所述的Acetobacter sp CICC 20441菌悬液与含蔗糖的茶汁的体积比为2:100。
所述的Lactobacillus plantarum CICC 23165菌悬液与含蔗糖的茶汁的体积比为2:100。
步骤3)中,所述的红茶菌发酵液的喷洒量与结果期的枸杞植株的数目之比4~6升:9株,所述的结果期的枸杞植株在土地上的密集程度为7~11株枸杞/16米2土地。
进一步优选,所述的红茶菌发酵液的喷洒量与结果期的枸杞植株的数目之比5升:9株,所述的结果期的枸杞植株在土地上的密集程度为9株枸杞/16米2土地。
与现有技术相比,本发明具有如下优点:
本发明通过混合培养,使Saccharomyces cerevisiae CICC 33068、Acetobactersp CICC 20441和Lactobacillus plantarum CICC 23165三者共生而长成微生态稳定的红茶菌,有机磷农药毒死蜱施药后,将红茶菌发酵液喷洒到结果期的枸杞植株上以及土壤中,发酵液中的酯酶发挥对有机磷农药毒死蜱残留的降解作用,发酵液中的红茶菌在枸杞植株和土壤中定殖并继续自然发酵,持久产生酯酶。红茶菌产生对人体无害而对有机磷农药毒死蜱具有降解作用的酯酶,能够消减毒死蜱残留。
具体实施方式
实施例1
1)Saccharomyces cerevisiae CICC 33068、Acetobacter sp CICC 20441和Lactobacillus plantarum CICC 23165的出发密度为106~107cfu/mL,分别接种至液体培养基(YPD培养基:蛋白胨20.0g,酵母膏10.0g,葡萄糖20.0g,水定容至1000mL;该培养基的pH值调节至6.5。AC培养基:酵母膏10.0g,葡萄糖10.0g,碳酸钙20.0g,水定容至1000mL;该培养基的pH值调节至6.4。MRS培养基:蛋白胨10.0g,牛肉膏10.0g,酵母膏5.0g,柠檬酸氢二铵2.0g,葡萄糖20.0g,乙酸钠5.0g,磷酸氢二钾2.0g,硫酸镁0.5g,硫酸锰0.2g,吐温801.0mL,水定容至1000mL;该培养基的pH值调节至6.0。)中,接种量为1%,37℃振荡培养24h,得到菌悬液,菌液密度分别为108~109cfu/mL。

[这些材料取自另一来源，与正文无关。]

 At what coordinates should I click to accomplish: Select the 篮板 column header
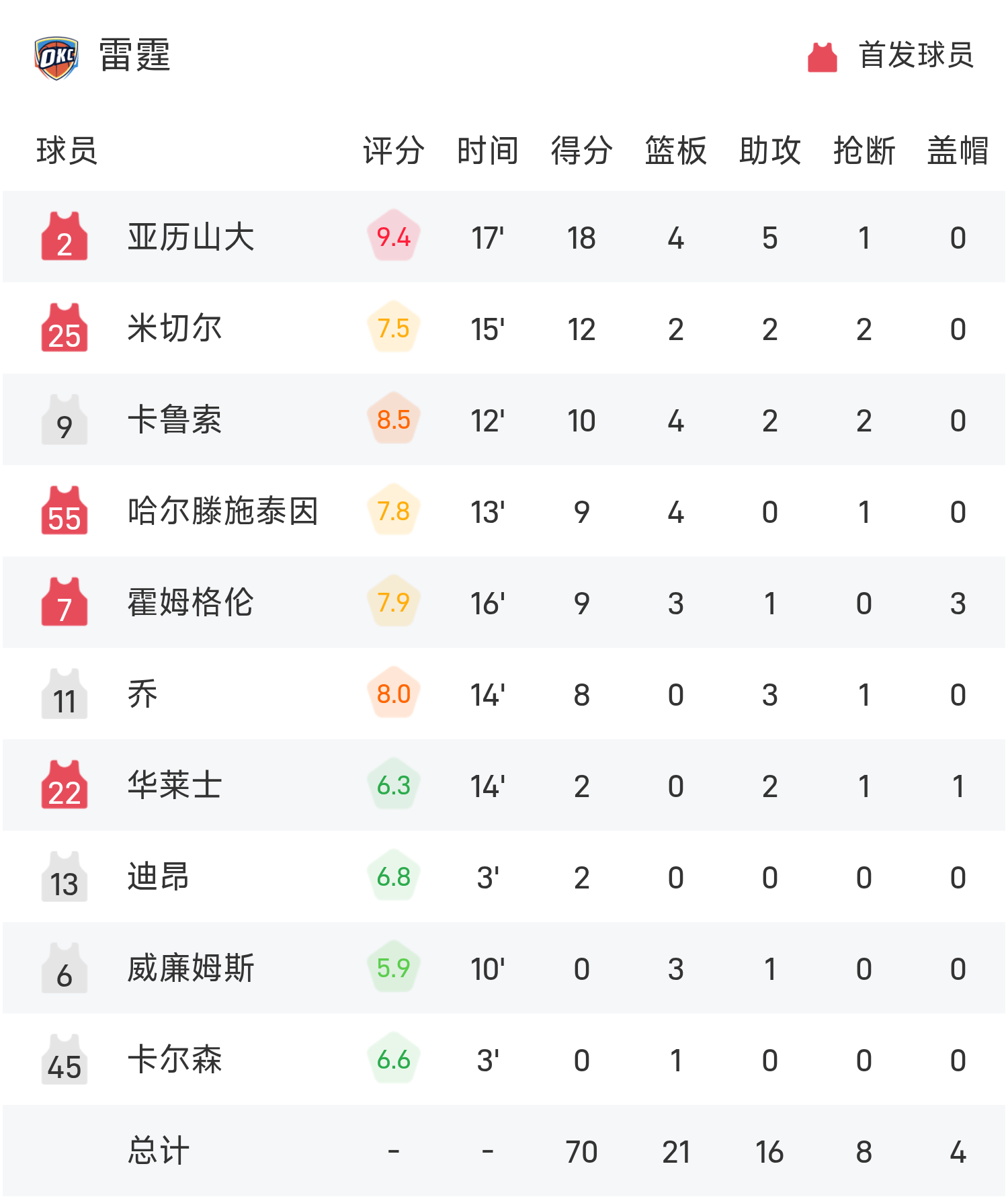[x=675, y=151]
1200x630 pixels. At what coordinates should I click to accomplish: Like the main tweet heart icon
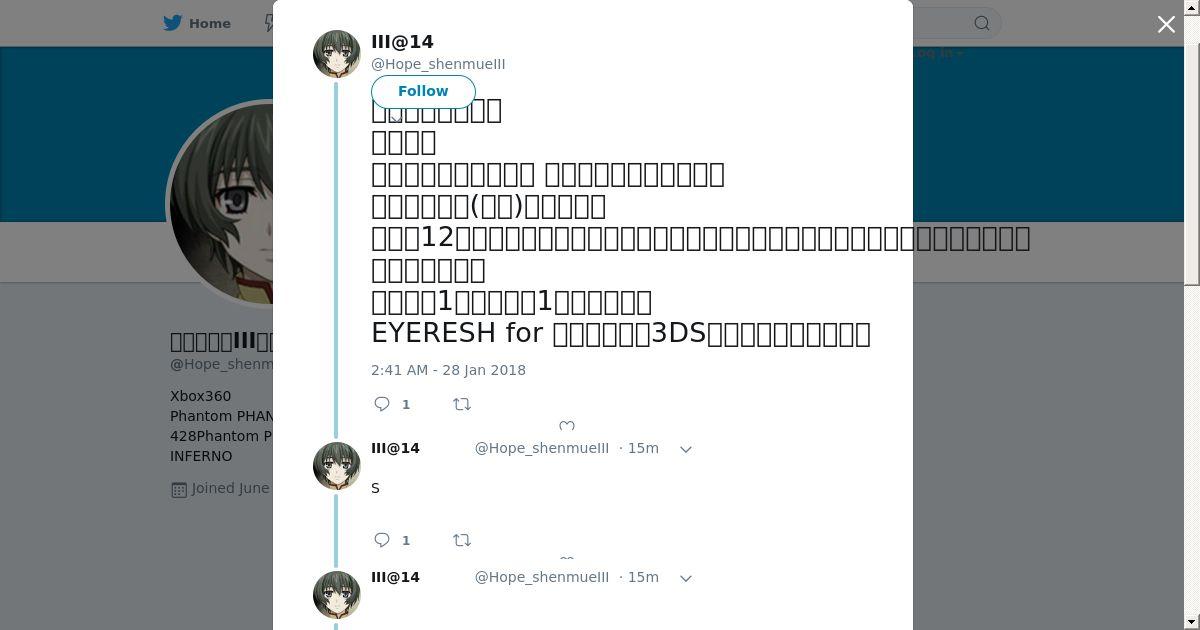(567, 427)
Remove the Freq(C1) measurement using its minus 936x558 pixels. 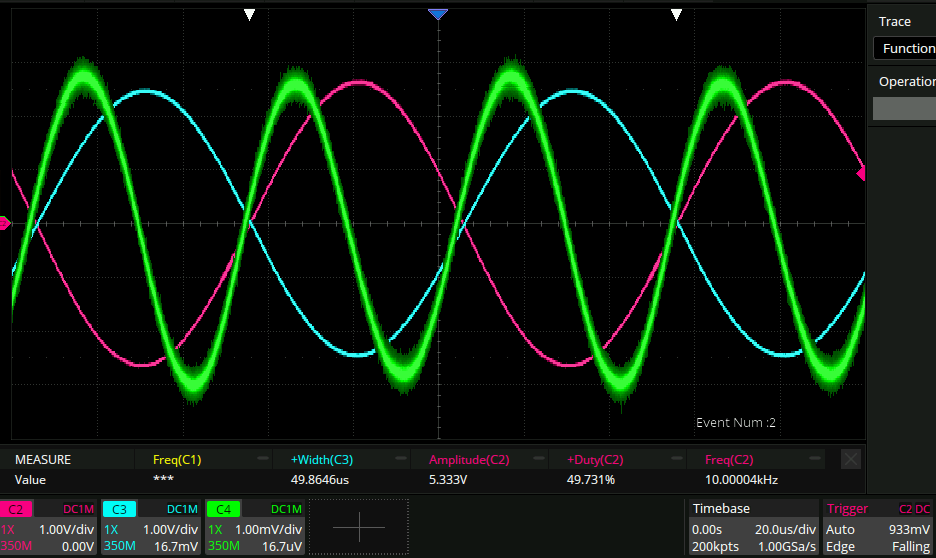(263, 459)
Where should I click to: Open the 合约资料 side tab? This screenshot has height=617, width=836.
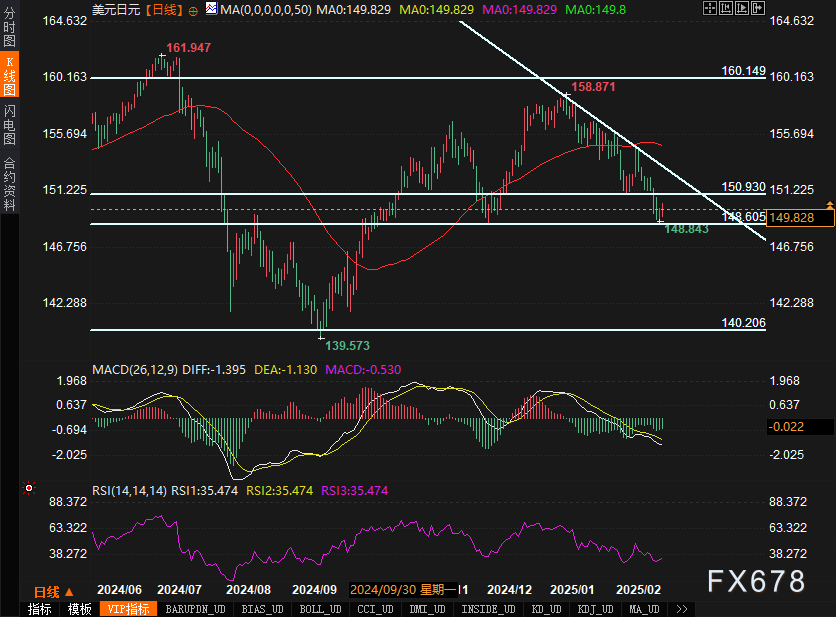[x=10, y=185]
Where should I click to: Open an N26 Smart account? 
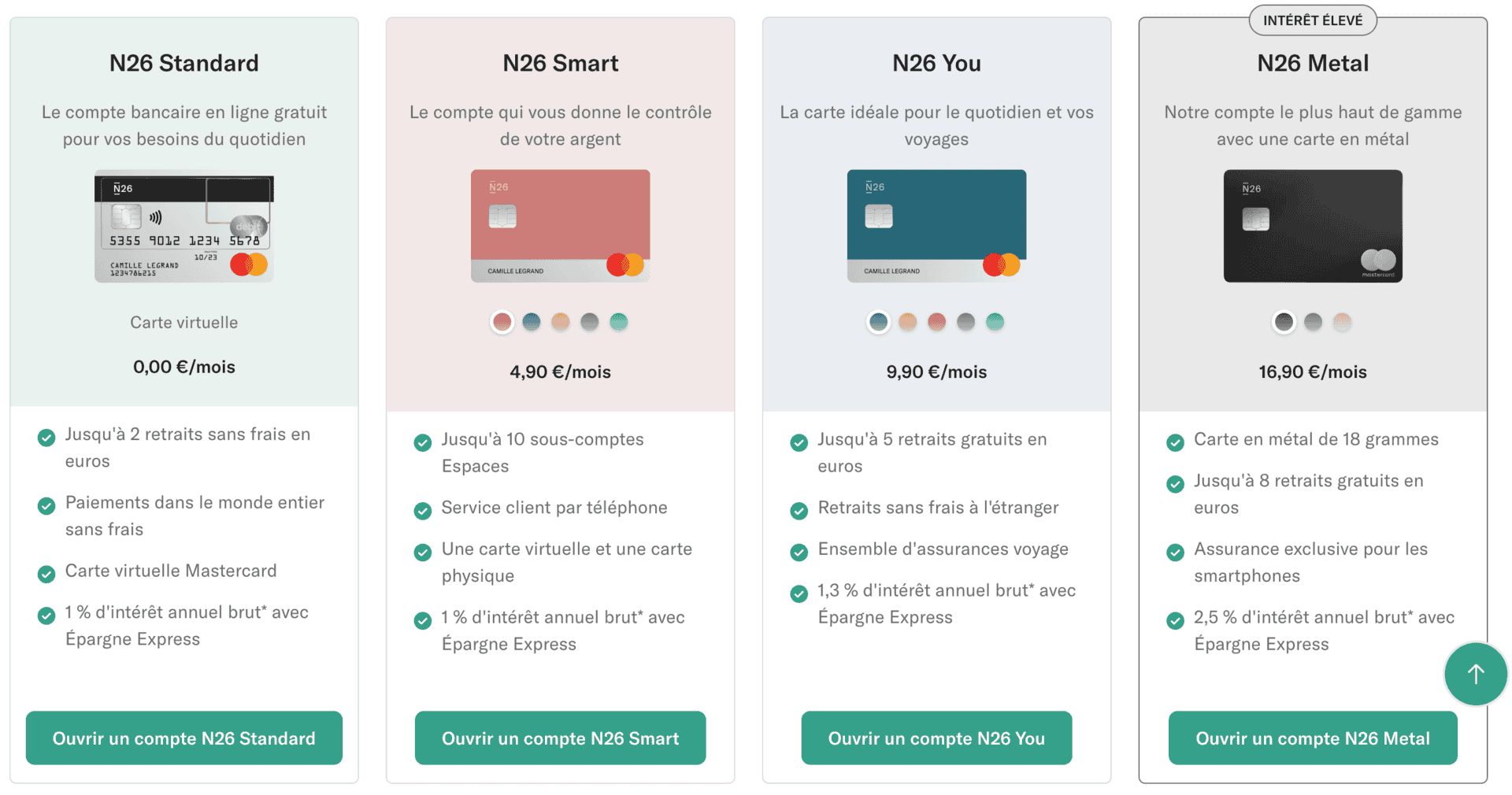[560, 738]
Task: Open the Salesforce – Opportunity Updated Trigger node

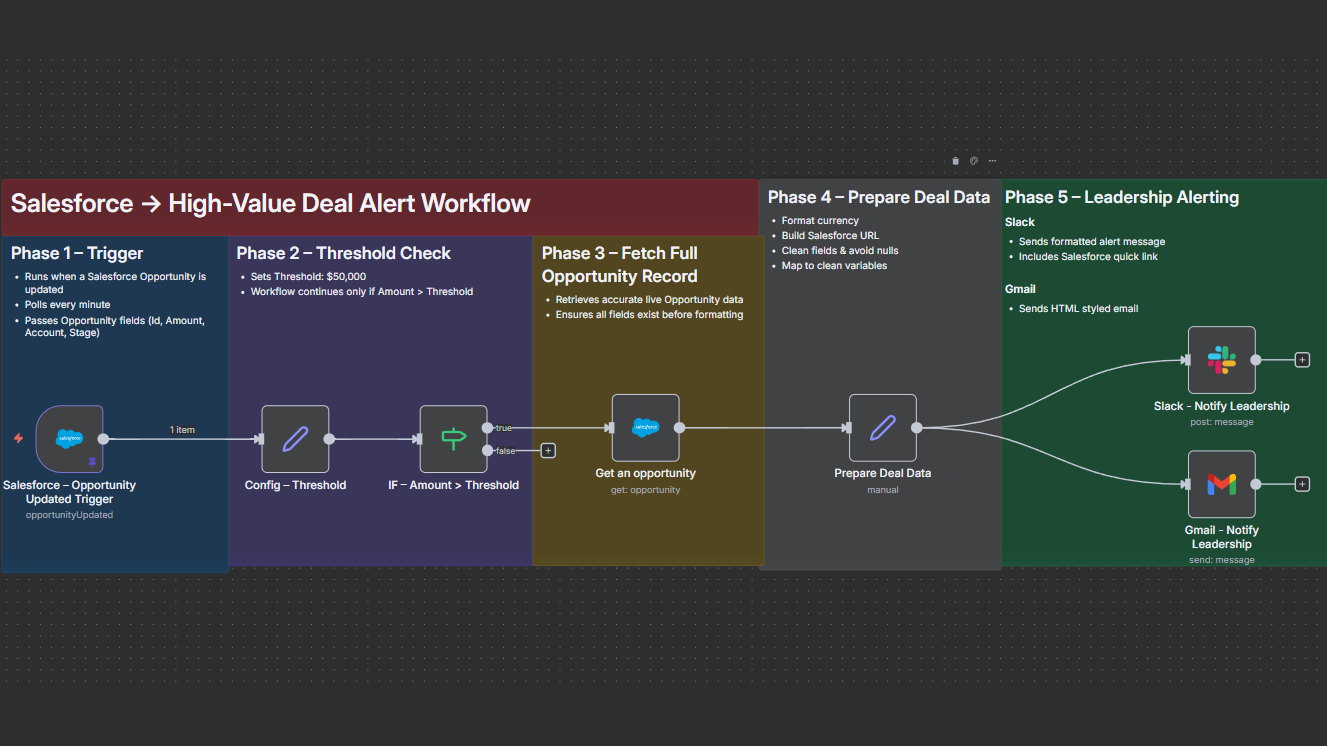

Saccharomyces cerevisiae CICC 33068、Acetobacter sp CICC 20441和Lactobacillus plantarum CICC 23165采用现有技术,来自中国工业微生物菌种保藏管理中心(CICC),地址:北京市朝阳区酒仙桥中路24号院6号楼;菌种保持编号分别为CICC33068、CICC 20441和CICC 23165。
2)将红茶茶叶以1%的浓度(w/v,即茶叶的质量与沸水的体积之比为1g;100mL)添加到沸水中,煮沸5min后八层纱布过滤,得到茶汁,茶汁中按50g/L的浓度加入蔗糖溶解,121℃灭菌20min,冷却至室温25℃后,得到含蔗糖的茶汁,分别按照占茶汁1%(v/v)的比例,同时接入108~109cfu/mL的Saccharomyces cerevisiae CICC 33068菌悬液、Acetobacter sp CICC 20441菌悬液和Lactobacillus plantarum CICC 23165菌悬液,室温25℃静置培养10d,三者共生而长成红茶菌过程中,所产酯酶活力持续增长,形成菌膜后,红茶菌发酵成熟,酯酶持久维持高活力。
在枸杞结果期,有机磷农药毒死蜱施药后,按照4升/9株枸杞16米2土地的用量喷洒红茶菌发酵液,红茶菌通过其磷酸酯酶活力降解毒死蜱。红茶菌在发酵过程中,随着其酯酶活力增长,降解毒死蜱的效力越大。酯酶活力在土壤中持久留存,意味着红茶菌在土壤中定殖。
3)经过步骤1)和步骤2)的处理后(1d之后),枸杞和土壤中毒死蜱开始被降解(见表1)。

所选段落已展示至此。